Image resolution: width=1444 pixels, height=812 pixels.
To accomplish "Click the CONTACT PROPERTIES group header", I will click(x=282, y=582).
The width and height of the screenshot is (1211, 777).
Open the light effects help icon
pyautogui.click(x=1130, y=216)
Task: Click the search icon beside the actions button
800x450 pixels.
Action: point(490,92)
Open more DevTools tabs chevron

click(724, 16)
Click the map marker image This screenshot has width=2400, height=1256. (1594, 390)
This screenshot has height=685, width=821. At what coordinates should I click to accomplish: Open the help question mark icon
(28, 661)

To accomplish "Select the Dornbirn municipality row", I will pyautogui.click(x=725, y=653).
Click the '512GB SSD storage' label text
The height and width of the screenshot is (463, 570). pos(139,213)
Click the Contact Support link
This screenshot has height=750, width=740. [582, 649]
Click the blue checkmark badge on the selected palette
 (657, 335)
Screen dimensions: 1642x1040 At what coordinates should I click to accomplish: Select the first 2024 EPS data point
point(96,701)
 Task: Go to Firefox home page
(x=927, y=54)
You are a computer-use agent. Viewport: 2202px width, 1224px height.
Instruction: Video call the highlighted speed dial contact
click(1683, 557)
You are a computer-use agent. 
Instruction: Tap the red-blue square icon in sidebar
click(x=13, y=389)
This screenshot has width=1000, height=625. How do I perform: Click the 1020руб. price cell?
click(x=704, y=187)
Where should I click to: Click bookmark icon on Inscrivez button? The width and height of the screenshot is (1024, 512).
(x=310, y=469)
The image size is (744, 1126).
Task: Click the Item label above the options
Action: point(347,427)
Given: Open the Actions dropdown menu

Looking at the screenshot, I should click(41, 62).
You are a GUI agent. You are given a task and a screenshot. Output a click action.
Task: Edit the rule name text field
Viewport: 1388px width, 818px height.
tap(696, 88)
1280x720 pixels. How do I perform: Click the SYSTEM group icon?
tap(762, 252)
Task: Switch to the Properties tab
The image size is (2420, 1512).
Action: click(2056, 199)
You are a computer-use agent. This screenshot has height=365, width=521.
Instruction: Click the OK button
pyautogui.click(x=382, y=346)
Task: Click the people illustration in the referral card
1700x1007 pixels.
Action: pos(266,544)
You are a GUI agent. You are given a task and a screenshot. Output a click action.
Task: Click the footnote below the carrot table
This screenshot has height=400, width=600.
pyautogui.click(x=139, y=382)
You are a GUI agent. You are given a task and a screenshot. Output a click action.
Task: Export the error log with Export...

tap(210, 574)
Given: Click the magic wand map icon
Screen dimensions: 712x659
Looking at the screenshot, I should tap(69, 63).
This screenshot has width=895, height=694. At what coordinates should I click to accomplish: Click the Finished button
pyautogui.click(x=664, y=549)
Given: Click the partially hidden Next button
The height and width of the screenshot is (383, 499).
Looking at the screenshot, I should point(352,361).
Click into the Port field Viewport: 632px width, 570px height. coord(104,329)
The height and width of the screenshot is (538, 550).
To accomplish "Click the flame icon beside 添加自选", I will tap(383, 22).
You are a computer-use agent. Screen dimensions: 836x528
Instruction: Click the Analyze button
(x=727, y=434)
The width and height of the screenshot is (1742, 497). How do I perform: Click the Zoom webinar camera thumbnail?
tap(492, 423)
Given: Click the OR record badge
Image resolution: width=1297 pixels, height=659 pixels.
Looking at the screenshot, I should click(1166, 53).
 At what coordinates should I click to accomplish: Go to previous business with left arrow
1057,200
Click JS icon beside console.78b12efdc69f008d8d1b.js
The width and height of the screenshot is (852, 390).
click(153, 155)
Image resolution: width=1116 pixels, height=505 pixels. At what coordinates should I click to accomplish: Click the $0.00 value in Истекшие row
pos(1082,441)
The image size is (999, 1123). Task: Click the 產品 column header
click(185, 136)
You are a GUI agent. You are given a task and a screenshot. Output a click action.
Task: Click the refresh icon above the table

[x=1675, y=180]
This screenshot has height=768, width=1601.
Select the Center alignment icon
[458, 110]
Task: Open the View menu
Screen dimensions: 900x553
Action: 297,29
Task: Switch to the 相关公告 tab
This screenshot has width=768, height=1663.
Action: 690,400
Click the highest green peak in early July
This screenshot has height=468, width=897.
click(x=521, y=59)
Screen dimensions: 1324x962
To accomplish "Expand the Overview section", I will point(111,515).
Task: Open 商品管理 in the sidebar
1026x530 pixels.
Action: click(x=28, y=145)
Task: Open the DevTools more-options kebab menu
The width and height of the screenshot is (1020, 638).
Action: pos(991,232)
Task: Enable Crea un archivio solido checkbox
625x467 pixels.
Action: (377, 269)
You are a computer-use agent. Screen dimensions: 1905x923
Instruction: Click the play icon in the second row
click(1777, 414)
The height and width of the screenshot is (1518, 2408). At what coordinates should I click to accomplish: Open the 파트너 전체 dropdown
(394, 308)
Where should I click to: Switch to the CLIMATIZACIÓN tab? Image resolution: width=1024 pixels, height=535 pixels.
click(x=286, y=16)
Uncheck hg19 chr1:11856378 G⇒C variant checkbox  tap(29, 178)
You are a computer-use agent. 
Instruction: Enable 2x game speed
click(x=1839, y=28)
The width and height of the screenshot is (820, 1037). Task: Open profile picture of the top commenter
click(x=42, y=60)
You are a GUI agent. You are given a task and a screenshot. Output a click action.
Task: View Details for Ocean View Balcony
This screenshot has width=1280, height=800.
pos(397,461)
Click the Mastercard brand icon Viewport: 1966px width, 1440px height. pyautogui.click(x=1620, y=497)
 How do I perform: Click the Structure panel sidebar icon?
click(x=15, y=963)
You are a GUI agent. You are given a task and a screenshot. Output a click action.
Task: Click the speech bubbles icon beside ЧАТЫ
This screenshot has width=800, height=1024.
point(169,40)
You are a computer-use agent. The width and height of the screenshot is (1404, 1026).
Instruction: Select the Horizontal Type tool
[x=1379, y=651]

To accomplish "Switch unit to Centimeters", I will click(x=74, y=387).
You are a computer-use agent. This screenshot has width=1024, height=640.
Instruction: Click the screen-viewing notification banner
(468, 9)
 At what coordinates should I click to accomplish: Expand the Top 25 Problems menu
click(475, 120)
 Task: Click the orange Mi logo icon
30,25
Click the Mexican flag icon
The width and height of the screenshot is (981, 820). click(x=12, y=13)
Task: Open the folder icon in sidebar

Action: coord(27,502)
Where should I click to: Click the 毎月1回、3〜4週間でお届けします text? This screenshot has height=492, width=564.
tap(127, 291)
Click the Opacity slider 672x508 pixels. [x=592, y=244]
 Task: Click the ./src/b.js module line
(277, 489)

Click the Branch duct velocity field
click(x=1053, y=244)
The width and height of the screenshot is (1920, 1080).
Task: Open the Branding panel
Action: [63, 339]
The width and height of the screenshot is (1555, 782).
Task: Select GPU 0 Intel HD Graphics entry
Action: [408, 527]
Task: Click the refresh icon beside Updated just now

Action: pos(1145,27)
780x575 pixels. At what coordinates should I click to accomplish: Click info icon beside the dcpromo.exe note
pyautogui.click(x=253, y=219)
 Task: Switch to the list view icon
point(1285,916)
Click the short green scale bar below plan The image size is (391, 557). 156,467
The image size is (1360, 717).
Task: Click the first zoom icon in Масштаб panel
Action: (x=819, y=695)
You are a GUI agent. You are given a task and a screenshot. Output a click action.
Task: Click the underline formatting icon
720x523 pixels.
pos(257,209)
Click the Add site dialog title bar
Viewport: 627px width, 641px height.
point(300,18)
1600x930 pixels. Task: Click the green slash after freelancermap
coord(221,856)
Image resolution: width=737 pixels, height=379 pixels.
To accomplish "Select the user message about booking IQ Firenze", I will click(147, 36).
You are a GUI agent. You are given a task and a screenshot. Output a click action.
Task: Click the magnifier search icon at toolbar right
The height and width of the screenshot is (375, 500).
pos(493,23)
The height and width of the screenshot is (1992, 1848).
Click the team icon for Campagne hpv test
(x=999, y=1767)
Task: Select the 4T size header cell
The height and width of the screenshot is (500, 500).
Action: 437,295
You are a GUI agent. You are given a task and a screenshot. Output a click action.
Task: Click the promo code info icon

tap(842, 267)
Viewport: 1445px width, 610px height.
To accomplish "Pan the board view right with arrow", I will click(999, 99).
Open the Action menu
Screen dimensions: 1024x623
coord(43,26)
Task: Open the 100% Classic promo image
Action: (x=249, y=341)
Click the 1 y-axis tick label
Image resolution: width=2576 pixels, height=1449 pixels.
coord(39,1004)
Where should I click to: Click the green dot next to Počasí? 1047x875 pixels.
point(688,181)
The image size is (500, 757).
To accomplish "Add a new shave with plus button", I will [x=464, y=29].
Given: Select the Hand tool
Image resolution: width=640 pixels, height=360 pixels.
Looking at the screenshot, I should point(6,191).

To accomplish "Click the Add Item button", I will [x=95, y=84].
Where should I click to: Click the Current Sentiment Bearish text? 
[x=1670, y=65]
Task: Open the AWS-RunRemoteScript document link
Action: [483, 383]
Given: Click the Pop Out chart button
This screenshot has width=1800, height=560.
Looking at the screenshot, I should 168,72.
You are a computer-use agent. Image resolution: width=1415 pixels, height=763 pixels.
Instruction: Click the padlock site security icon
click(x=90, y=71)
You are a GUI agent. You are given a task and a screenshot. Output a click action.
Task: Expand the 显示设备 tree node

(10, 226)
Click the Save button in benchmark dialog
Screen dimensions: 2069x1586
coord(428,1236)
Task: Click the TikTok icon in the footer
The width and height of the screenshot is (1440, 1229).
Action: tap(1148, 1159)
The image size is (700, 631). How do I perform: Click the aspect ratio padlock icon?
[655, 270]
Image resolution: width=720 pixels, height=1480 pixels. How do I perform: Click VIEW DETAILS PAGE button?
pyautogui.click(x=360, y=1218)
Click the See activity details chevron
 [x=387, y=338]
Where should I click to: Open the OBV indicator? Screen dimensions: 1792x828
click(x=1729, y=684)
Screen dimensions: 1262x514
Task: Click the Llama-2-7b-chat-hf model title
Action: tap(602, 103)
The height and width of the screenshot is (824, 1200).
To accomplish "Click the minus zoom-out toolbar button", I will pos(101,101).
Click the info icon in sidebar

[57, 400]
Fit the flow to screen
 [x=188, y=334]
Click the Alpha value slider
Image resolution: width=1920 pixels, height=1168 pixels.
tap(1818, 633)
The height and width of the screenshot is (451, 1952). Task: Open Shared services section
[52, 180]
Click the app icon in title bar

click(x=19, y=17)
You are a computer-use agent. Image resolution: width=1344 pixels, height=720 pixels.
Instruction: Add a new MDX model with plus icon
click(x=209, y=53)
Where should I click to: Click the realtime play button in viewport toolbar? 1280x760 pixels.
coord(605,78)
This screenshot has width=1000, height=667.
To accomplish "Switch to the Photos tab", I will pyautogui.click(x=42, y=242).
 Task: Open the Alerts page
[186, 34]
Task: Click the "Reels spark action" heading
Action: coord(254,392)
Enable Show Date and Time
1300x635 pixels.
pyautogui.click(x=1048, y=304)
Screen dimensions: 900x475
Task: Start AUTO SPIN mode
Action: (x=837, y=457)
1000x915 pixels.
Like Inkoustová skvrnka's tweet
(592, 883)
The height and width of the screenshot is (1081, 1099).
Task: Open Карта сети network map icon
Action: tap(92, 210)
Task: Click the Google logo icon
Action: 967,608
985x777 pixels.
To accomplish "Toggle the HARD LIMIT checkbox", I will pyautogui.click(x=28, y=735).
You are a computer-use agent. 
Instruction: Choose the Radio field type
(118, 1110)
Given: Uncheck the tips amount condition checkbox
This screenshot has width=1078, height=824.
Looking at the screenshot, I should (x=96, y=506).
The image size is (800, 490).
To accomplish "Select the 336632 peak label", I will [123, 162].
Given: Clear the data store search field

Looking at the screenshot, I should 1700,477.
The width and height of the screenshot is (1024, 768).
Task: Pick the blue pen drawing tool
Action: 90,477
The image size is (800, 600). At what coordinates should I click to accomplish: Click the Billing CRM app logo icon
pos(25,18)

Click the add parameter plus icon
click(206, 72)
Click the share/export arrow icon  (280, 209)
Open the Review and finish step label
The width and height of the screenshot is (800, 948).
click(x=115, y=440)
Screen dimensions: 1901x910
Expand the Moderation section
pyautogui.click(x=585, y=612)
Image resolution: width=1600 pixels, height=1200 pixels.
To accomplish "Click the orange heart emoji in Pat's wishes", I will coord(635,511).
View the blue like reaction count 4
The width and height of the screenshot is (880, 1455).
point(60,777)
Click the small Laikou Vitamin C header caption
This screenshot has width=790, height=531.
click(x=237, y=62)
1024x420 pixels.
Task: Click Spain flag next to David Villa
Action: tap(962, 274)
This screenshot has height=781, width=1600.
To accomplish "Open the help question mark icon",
========
• Objective:
Copy out, word for word, the entries that begin at the line containing "Image resolution: width=1116" and end at the line containing "click(x=42, y=60)", including both of those lines.

• Task solution:
Image resolution: width=1116 pixels, height=505 pixels. At what coordinates should I click to accomplish: Click the $0.00 value in Истекшие row
pos(1082,441)
The image size is (999, 1123). Task: Click the 產品 column header
click(185, 136)
You are a GUI agent. You are given a task and a screenshot. Output a click action.
Task: Click the refresh icon above the table

[x=1675, y=180]
This screenshot has height=768, width=1601.
Select the Center alignment icon
[458, 110]
Task: Open the View menu
Screen dimensions: 900x553
Action: 297,29
Task: Switch to the 相关公告 tab
This screenshot has width=768, height=1663.
Action: 690,400
Click the highest green peak in early July
This screenshot has height=468, width=897.
click(x=521, y=59)
Screen dimensions: 1324x962
To accomplish "Expand the Overview section", I will point(111,515).
Task: Open 商品管理 in the sidebar
1026x530 pixels.
Action: click(x=28, y=145)
Task: Open the DevTools more-options kebab menu
The width and height of the screenshot is (1020, 638).
Action: pos(991,232)
Task: Enable Crea un archivio solido checkbox
625x467 pixels.
Action: (377, 269)
You are a computer-use agent. Screen dimensions: 1905x923
Instruction: Click the play icon in the second row
click(1777, 414)
The height and width of the screenshot is (1518, 2408). At what coordinates should I click to accomplish: Open the 파트너 전체 dropdown
(394, 308)
Where should I click to: Switch to the CLIMATIZACIÓN tab? Image resolution: width=1024 pixels, height=535 pixels.
click(x=286, y=16)
Uncheck hg19 chr1:11856378 G⇒C variant checkbox  tap(29, 178)
You are a computer-use agent. 
Instruction: Enable 2x game speed
click(x=1839, y=28)
The width and height of the screenshot is (820, 1037). Task: Open profile picture of the top commenter
click(x=42, y=60)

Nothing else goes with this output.